= TAM Media Research =

TAM Media Research is a joint venture company between AC Nielsen and Kantar Media Research/IMRB. It is one of the two television Audience measurement analysis firms of India (the other being aMap). Besides measuring television viewership, TAM also monitors advertising expenditure through its division AdEx India. It exists in the PR Monitoring space through another division – Eikona PR Monitor.

The viewership cell runs what is one of the largest Peoplemeter TV Panels in the World with approximately 30,000 sample individuals representing all the Class-I towns (towns with population more than 100,000) polled every week for their Viewership habits. This division measures television Viewership of audiences for the 300-plus TV stations operating in India.

==Monopoly==
The company had enjoyed a monopoly in the television ratings market in India till 2015.

==Monopoly Ends==
Broadcast Audience Research Council (BARC India) was being propelled as an alternate TV viewership measurement system to the incumbent, TAM Media Research.
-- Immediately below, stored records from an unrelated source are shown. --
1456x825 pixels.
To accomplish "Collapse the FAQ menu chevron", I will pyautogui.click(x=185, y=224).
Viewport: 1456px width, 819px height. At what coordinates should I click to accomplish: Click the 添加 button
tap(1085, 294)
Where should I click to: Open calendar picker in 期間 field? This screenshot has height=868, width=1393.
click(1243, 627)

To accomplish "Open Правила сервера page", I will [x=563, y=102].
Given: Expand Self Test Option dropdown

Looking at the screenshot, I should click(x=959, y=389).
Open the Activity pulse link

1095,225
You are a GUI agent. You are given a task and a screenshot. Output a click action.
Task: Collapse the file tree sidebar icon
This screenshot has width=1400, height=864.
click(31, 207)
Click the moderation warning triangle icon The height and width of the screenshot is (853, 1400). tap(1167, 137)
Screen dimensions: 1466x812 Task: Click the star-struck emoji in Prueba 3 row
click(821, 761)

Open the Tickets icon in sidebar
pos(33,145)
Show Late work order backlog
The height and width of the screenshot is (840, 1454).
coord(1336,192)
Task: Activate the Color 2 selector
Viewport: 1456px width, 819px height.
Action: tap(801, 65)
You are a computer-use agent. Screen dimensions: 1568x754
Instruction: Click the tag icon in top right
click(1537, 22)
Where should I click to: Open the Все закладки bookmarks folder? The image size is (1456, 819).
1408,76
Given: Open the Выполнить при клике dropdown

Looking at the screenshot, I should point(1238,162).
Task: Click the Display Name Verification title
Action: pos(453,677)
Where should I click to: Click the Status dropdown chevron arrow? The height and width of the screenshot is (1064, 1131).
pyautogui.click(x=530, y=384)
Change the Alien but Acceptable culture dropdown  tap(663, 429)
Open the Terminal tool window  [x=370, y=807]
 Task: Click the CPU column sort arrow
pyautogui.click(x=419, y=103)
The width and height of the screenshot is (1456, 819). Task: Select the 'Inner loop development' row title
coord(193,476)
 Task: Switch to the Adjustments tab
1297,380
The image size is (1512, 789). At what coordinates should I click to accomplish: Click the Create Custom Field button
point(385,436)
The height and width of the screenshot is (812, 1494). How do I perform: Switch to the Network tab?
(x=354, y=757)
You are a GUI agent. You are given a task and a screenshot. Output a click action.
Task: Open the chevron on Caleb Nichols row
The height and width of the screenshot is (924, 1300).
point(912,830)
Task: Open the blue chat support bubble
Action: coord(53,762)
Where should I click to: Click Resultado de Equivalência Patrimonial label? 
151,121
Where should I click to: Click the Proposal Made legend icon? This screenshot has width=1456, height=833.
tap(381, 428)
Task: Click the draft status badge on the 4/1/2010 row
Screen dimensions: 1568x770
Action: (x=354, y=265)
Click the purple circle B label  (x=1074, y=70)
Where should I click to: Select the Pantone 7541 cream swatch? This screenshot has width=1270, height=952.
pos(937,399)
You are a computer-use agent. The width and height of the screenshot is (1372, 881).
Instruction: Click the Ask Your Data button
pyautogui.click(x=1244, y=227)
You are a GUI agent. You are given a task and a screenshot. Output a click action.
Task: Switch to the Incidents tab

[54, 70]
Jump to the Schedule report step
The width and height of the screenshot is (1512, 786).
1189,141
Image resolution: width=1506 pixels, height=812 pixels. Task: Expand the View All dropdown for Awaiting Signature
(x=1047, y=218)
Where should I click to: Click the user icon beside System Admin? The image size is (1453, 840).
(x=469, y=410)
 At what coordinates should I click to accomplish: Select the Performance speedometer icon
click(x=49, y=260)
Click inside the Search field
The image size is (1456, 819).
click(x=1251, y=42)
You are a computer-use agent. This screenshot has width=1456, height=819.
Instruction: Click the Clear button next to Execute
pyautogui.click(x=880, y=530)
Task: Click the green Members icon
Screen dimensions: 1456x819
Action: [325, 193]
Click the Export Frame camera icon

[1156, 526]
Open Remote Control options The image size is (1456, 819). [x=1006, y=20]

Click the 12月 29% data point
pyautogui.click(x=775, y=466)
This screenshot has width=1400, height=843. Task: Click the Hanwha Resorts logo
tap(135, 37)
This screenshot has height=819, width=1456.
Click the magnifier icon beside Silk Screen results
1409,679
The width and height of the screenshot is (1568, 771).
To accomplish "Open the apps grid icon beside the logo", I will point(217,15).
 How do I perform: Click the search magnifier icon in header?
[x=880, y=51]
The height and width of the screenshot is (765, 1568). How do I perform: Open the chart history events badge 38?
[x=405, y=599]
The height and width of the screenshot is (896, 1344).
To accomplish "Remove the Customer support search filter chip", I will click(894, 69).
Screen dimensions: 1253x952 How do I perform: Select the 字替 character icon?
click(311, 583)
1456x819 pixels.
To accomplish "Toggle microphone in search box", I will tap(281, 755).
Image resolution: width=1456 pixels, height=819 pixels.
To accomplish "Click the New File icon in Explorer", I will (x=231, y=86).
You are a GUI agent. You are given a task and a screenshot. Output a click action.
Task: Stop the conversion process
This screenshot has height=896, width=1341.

TAM, a 50:50 joint venture between Nielsen and Kantar Media, was then responsible for the ratings that decide the fate of the `22,000 crore spending on TV advertising. It enjoyed a virtual monopoly, but its job left a lot to be desired.

BARC India was planned and executed as an alternative to TAM Media Research Pvt. Ltd. It was set up as per guidelines of the Ministry of Information & Broadcasting, Government of India.

It is mandated to design, commission, supervise, and own a television audience measurement system for India, and provides Indian broadcast sector with a real-time television rating points (TRP) measurement system.